# What you are asked to do
Copy every line of the listing exactly.

# Entries supplied

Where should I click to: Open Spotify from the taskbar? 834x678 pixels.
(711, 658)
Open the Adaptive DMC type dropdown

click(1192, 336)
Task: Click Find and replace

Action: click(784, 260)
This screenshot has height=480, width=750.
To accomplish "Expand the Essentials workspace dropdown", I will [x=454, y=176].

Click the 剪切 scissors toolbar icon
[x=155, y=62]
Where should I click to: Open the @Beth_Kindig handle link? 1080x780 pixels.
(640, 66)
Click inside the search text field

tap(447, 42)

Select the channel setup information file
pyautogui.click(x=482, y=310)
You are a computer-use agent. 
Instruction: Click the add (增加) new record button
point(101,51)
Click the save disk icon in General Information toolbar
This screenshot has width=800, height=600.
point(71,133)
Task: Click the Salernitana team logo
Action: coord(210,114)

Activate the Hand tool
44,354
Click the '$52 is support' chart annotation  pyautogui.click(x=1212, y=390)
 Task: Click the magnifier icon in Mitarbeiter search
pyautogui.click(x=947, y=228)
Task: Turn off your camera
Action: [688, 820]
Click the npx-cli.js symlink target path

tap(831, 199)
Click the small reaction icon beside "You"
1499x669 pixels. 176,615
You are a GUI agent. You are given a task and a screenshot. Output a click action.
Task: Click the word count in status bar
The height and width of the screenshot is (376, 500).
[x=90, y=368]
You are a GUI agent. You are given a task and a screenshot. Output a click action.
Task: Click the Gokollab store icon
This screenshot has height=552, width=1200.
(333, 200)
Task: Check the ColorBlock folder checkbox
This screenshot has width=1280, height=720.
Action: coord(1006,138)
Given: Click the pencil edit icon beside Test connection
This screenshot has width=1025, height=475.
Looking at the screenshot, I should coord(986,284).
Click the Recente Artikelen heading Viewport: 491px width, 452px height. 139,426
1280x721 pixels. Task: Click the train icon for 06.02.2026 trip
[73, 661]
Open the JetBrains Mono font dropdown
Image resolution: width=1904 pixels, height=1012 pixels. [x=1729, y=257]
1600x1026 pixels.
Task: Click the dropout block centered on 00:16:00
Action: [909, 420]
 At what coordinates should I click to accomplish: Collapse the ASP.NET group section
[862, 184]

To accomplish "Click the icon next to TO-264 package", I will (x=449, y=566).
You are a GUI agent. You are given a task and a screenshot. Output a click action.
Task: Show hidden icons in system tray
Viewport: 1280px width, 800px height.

# Exercise output
Where should I click to: Open Spotify from the taskbar? 834x678 pixels.
(711, 658)
Open the Adaptive DMC type dropdown

click(1192, 336)
Task: Click Find and replace

Action: click(784, 260)
This screenshot has height=480, width=750.
To accomplish "Expand the Essentials workspace dropdown", I will [x=454, y=176].

Click the 剪切 scissors toolbar icon
[x=155, y=62]
Where should I click to: Open the @Beth_Kindig handle link? 1080x780 pixels.
(640, 66)
Click inside the search text field

tap(447, 42)

Select the channel setup information file
pyautogui.click(x=482, y=310)
You are a computer-use agent. 
Instruction: Click the add (增加) new record button
point(101,51)
Click the save disk icon in General Information toolbar
This screenshot has width=800, height=600.
point(71,133)
Task: Click the Salernitana team logo
Action: coord(210,114)

Activate the Hand tool
44,354
Click the '$52 is support' chart annotation  pyautogui.click(x=1212, y=390)
 Task: Click the magnifier icon in Mitarbeiter search
pyautogui.click(x=947, y=228)
Task: Turn off your camera
Action: [688, 820]
Click the npx-cli.js symlink target path

tap(831, 199)
Click the small reaction icon beside "You"
1499x669 pixels. 176,615
You are a GUI agent. You are given a task and a screenshot. Output a click action.
Task: Click the word count in status bar
The height and width of the screenshot is (376, 500).
[x=90, y=368]
You are a GUI agent. You are given a task and a screenshot. Output a click action.
Task: Click the Gokollab store icon
This screenshot has height=552, width=1200.
(333, 200)
Task: Check the ColorBlock folder checkbox
This screenshot has width=1280, height=720.
Action: coord(1006,138)
Given: Click the pencil edit icon beside Test connection
This screenshot has width=1025, height=475.
Looking at the screenshot, I should coord(986,284).
Click the Recente Artikelen heading Viewport: 491px width, 452px height. 139,426
1280x721 pixels. Task: Click the train icon for 06.02.2026 trip
[73, 661]
Open the JetBrains Mono font dropdown
Image resolution: width=1904 pixels, height=1012 pixels. [x=1729, y=257]
1600x1026 pixels.
Task: Click the dropout block centered on 00:16:00
Action: [909, 420]
 At what coordinates should I click to accomplish: Collapse the ASP.NET group section
[862, 184]

To accomplish "Click the icon next to TO-264 package", I will (x=449, y=566).
You are a GUI agent. You are given a task and a screenshot. Output a click action.
Task: Show hidden icons in system tray
Viewport: 1280px width, 800px height.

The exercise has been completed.